Early November, 2015. The gas company in my college town was replacing the old gas pipes all over town, so they came to check my apartment to make sure everything was okay. There was a small leak they couldn’t identify, so they had to leave the gas off and told me to call my landlord to get it fixed. After a cold night without any heat, my landlord came and brought some gas and plumbing guys to figure things out. I shut Sen and Delilah in the bedroom so the workers could come in and out without me worrying about the cats. As I was sitting in my living room, one of the workers stuck his head in and said “hey, did one of your cats get out?” I said “I hope not!
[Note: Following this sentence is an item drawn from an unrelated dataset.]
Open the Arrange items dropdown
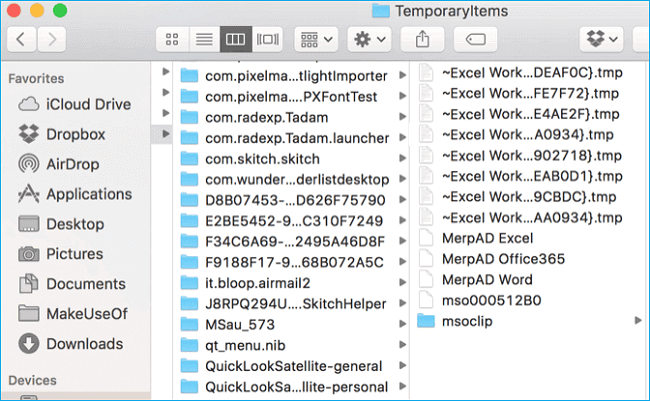 pos(315,40)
What do you mean?!” he responded, “there’s a kitten out here, she just walked right up to us.” I was incredulous, but I went to the door and sure enough, there was a little brown tabby kitten standing there. When she saw me, she walked right over and rubbed against my legs. I picked her up and she cuddled right into my arms, purring up a storm. I brought her inside, bewildered, and put her in front of the dry food bowl, where she proceeded to chow down. I kept telling the workers “I can’t keep her, I have to find out if she belongs to anybody”. I took a picture with my phone and sent it to my mom, who responded “no, you can’t keep her”. I texted friends, I posted on a cat forum in a panic. “WHAT DO I DO?! I can’t keep this kitten!” The general response was to call a shelter, but when I did they said “we won’t take her, try animal control” and when I called them, they told me the animal control officer was out that day, and try again tomorrow if I still had the animal. Meanwhile, she’d finished eating and wanted to explore my house, but I didn’t know what the state of her health was (she had crusty eyes and a runny nose, which could’ve been serious or not), so I scooped her up and cuddled her some more. When she seemed restless, I made a little litter box out of a small plastic basin, but she didn’t seem to understand, so I took her back outside, where she did her business neatly. Before she could take another step, I scooped her back up and brought her back inside, then I put her in the bathroom to stay isolated from Sen and Delilah.
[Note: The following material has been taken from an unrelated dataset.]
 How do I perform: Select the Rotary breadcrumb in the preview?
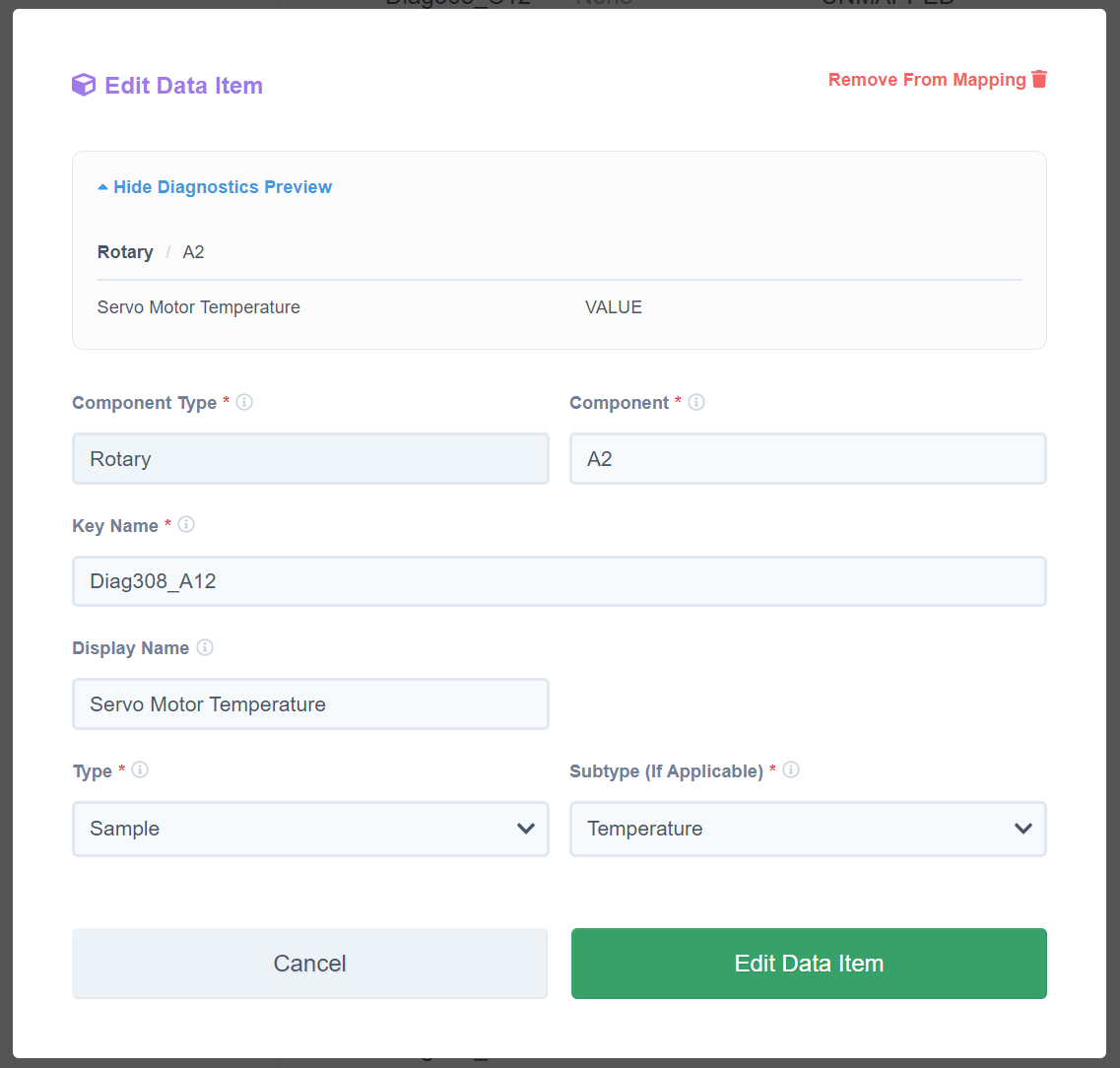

I wasn’t in the best financial straits, so I worried how I would be able to afford a vet visit to see if she was okay. All she wanted to do was cuddle and purr, whenever I left the bathroom and closed the door she protested with her squeaky little meow, but I had to do other things. I checked on her often, but she was always mad when I left her again. If I went to use the bathroom, she’s hook her sharp little claws into my bare leg and climb up to cuddle. My legs quickly became a patchwork of bleeding scratches, although I also tried to just pick her up first so she couldn’t climb or jump.

I managed to get her to the vet either the following day or the day after that, and he tested her for the really bad things (FIV and feline leukemia), she was negative. She had worms, so he gave me de-wormer and told me to keep her separate from my adult cats for at least a week, just to be safe. She also had feline herpes virus, which caused a severe upper respiratory infection (it’s a bit different from human herpes, and both Sen and Delilah already had it). She wasn’t too happy about being cooped up, and let me know. I doubt she much cared about being separate from the rest of the house or the other cats, but she didn’t like being confined, and she especially didn’t like being without me. As soon as I entered the bathroom, she wanted to not only be near me, but on me. She would climb up onto my legs and flop over, purring. I would pick her up and lay her in my arms and she would just lie there on her back, purring as she gazed up at me. She mostly just wanted to be with me. She wouldn’t eat much when I wasn’t there, but when I was she was so busy loving on me that she’d only eat a few bites if I stayed and talked to her, and she’d still look up between every mouthful to make sure I was still there.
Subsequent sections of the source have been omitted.